World War II vet, 90, talks of storming Normandy on D-Day

Friday, June 6, 2014
WWII vet, 90, talks of Normandy
Seventy years ago today, Chuck Thomas had steak and eggs for breakfast. The command figured good food would be good for morale.

WHEATON, Ill. (WLS) -- Seventy years ago today, Chuck Thomas had steak and eggs for breakfast. The command figured good food would be good for morale.

Thomas and 30 or so other members of Company C loaded onto a landing aircraft for the 12-mile rolling sea ride to Omaha Beach, the code name for one of five sections where Allied troops landed in Normandy during World War II.

"Everybody threw up. They gave us paper bags to throw up in and throw over the side. We were sea sick, soakin' wet," he said.

The ramp went down, and into the water the troops went. The 75-pounds of gear pulled some men under.

At age 20, Thomas makes it, only to arrive in hell. Mortars. Machine gun fire. Relentless. No time to think or pray.

"They said, 'Don't stop to help anybody. You'll just get shot yourself.' So we kept moving," Thomas said.
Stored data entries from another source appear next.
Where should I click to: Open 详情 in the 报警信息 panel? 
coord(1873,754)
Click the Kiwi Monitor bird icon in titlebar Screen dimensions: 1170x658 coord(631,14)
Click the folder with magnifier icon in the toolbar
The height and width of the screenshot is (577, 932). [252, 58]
After more than two hours in a killing field, Easy Red on Omaha Beach was secure.

"The soldiers made it a success," Thomas said.
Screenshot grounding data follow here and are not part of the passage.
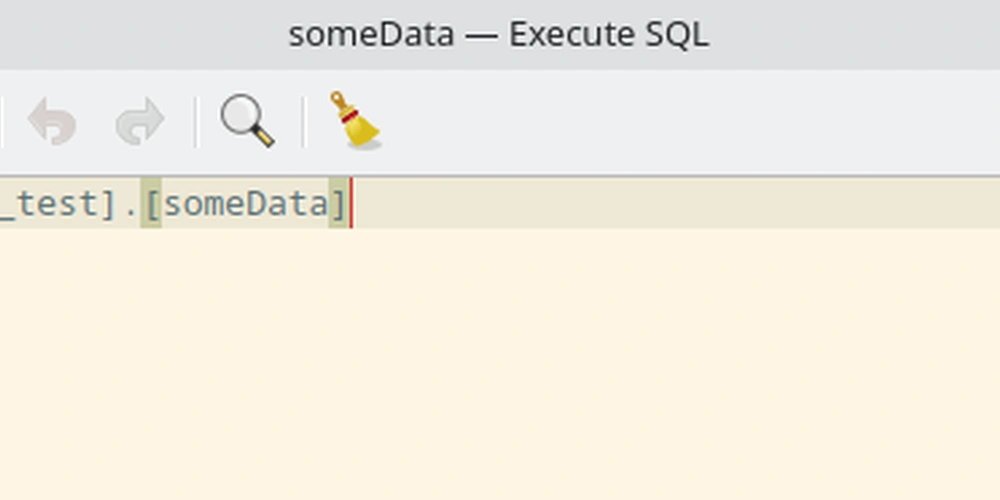Viewport: 1000px width, 500px height.
Task: Click the words Execute SQL in the window title
Action: coord(608,35)
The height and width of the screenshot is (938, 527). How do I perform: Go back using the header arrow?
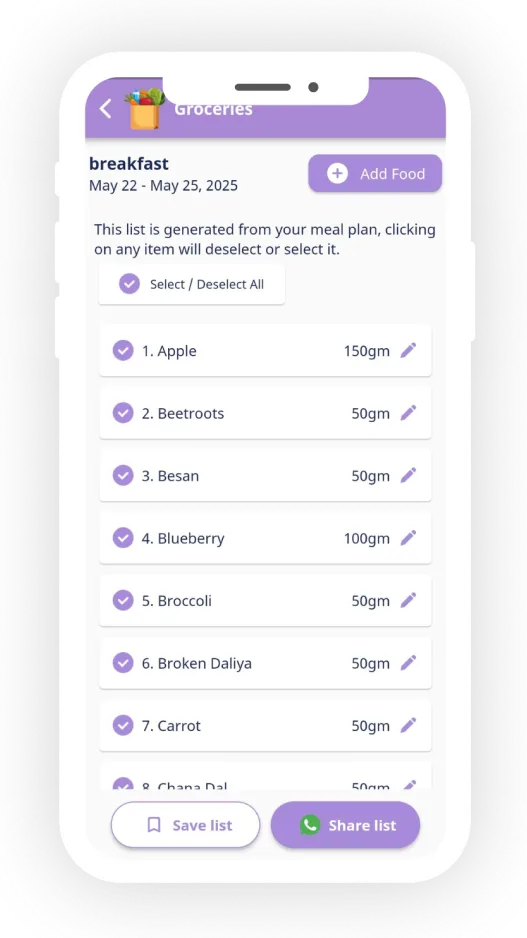pyautogui.click(x=105, y=109)
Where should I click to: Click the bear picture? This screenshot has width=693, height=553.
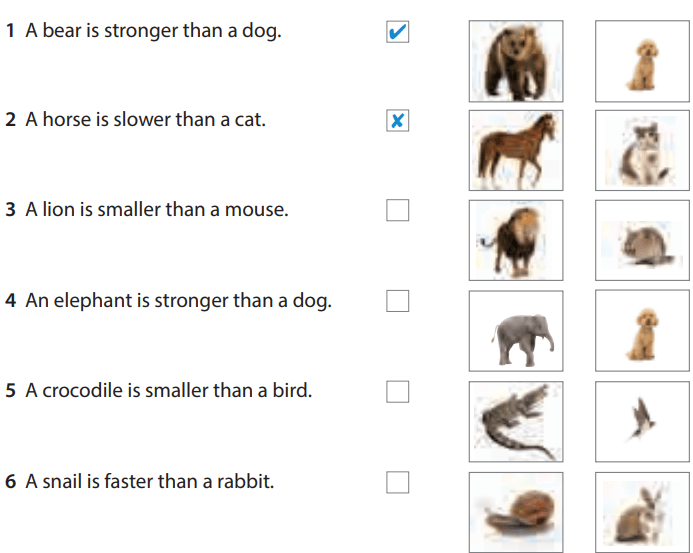click(515, 60)
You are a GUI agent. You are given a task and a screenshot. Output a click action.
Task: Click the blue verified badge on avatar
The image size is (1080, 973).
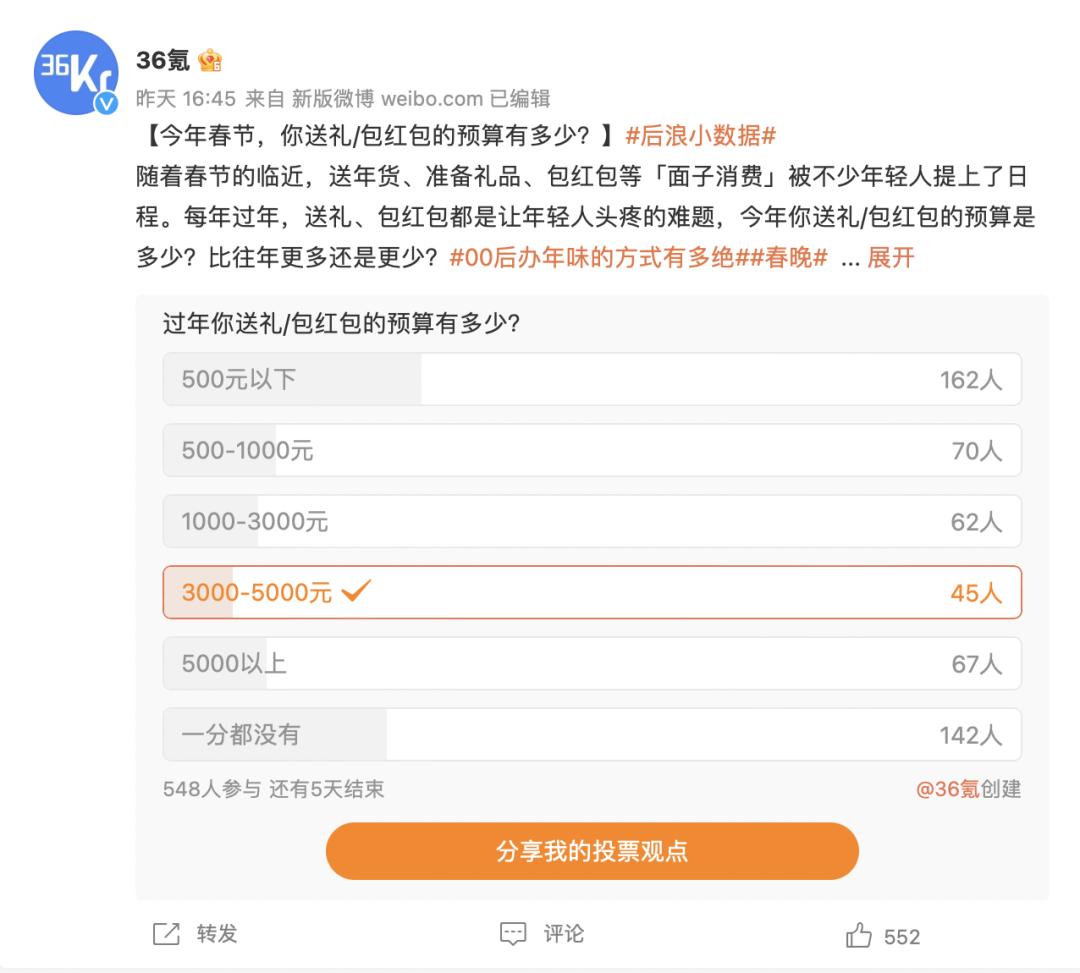[x=106, y=103]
In the midst of battle, there was chaos without clear command and citizen-soldiers fought from the gut.

Saturday at the First Division Museum at Cantigny Park in Wheaton, D-Day will be commemorated. Thomas and 19 other D-Day veterans will be there.

"Every one of us ought to try as hard as we know how to be a country and a society worthy of their sacrifice," Paul Herbert, executive director of First Division Museum, said.

Thomas turns 91 in August. His recollections of D-Day are still vivid. He was lucky- never wounded, and he still has the billfold that was in his pocket June 6, 1944.

"I'm not a hero. I didn't volunteer to go to the invasion," he said. "I had to. I was trained to do it. That's what they did."